Entre la côte nord et la province de Michoacan se trouve une certaine race d’Indiens appelés Chichimecs ; ce sont gens barbares et moins intelligents que ceux des autres provinces. J’envoie chez eux soixante chevaux et deux cents fantassins accompagnés de quelques milliers de nos alliés, pour étudier les ressources de la province. Si on leur trouve les aptitudes de vivre en société comme les autres et qu’on puisse les amener à la connaissance de notre Sainte Foi et à reconnaître l’autorité de Votre Majesté, mes gens sont autorisés à fonder une ville dans l’endroit qui leur plaira le mieux. S’ils se montrent réfractaires et nous refusent obéissance, je manderai qu’on leur fasse la guerre et qu’on les réduise en esclavage pour qu’il n’y ait sur cette terre aucune non-valeur, ni gens dispensés d’obéir à Votre Majesté. Faire de ces Indiens sauvages des esclaves, ce sera rendre aux Espagnols un service signalé, car on les emploiera dans les mines d’or, sans parler de ceux que notre voisin pourra convertir.

J’ai appris que certaines parties de cette province avaient des villages et de grandes villes et que les Indiens y vivaient comme les gens des autres provinces, et que même plusieurs de leurs villages avaient été visités par des Espagnols. Nous peuplerons la contrée, car il y a de bonnes nouvelles de riches mines d’argent.

Très Puissant Seigneur, quand je partis de Mexico pour le golfe des Higueras, deux mois avant le départ d’un de mes capitaines pour la ville de Coliman, qui se trouve sur la mer du Sud, à cent quatre lieues de Mexico, je lui avais donné l’ordre de longer la côte sud jusqu’à cent cinquante ou deux cents lieues de là, pour étudier les ressources du pays et me trouver un port. Ce capitaine parcourut la contrée pendant environ cent trente lieues et me dit avoir découvert plusieurs ports sur la côte, dont nous avions le plus grand besoin, en même temps que nombre de grands villages peuplés d’Indiens, excellents guerriers, avec lesquels il eut plusieurs rencontres ; il n’alla pas plus avant faute d’hommes, et il me parlait d’une grande rivière que les naturels lui disaient être située à dix journées de l’endroit où il était arrivé et dont on lui raconta les choses les plus extraordinaires. Je lui envoyai des renforts, afin qu’il pût pénétrer jusqu’à cette rivière dont la largeur annonce un très grand fleuve ; lorsqu’il reviendra, j’en adresserai un rapport à Votre Majesté.

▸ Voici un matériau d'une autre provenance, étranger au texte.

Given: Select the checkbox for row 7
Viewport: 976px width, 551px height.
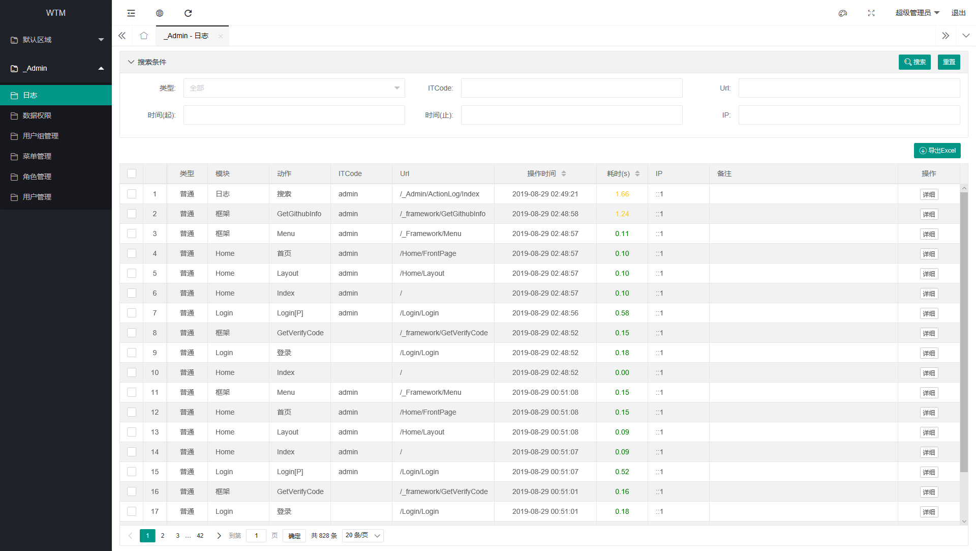Looking at the screenshot, I should point(132,313).
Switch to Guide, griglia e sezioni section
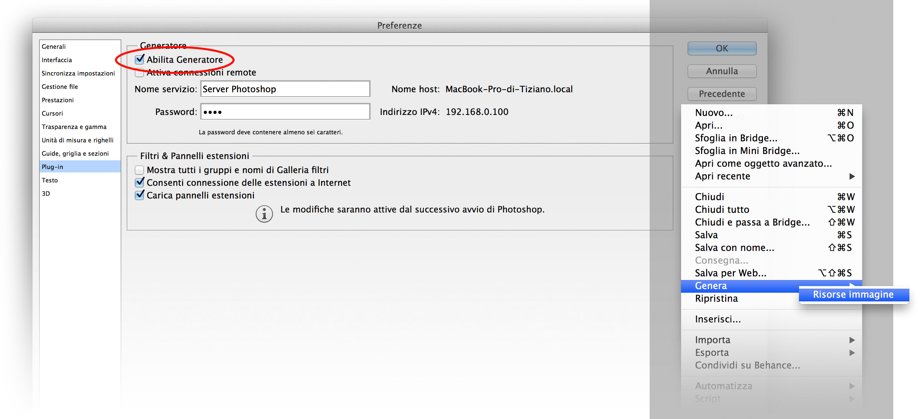This screenshot has width=922, height=419. 75,154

Tous les chefs de ces expéditions sont prêts à partir, moins un seul. Plaise à Dieu Notre Seigneur de les bien conduire ; pour moi, encore que Votre Majesté méconnaisse mes efforts, je ne cesserai point de la servir. Il est impossible qu’avec le temps elle ignore mes services ; et quand bien même il en serait ainsi, je serais heureux d’avoir fait ce que je devais, de savoir que j’ai satisfait tout le monde autour de moi et que chacun reconnaît la grandeur de mes œuvres et la loyauté avec laquelle je les ai accomplies ; je n’ambitionne pas d’autre noblesse pour mes enfants.

César Invincible, que Dieu Notre Seigneur conserve la vie et accroisse la prospérité des puissants royaumes de Votre Majesté Sacrée autant que Votre Majesté peut le souhaiter. De la ville de Mexico, le 3 septembre de l’année 1526.


  1. Cortes emmenait plus de trois mille hommes, des musiciens, des pages, des femmes, des bouffons, un train de satrape.
  2. Tout ce que Cortes appelle villages sont des villes et de grandes villes.
  3. Les deux petits passages manquent dans le texte.
  4. C’est probablement de deux cents millions de maravédis que Cortes veut parler ; or le maravédis valait à peu près deux centimes.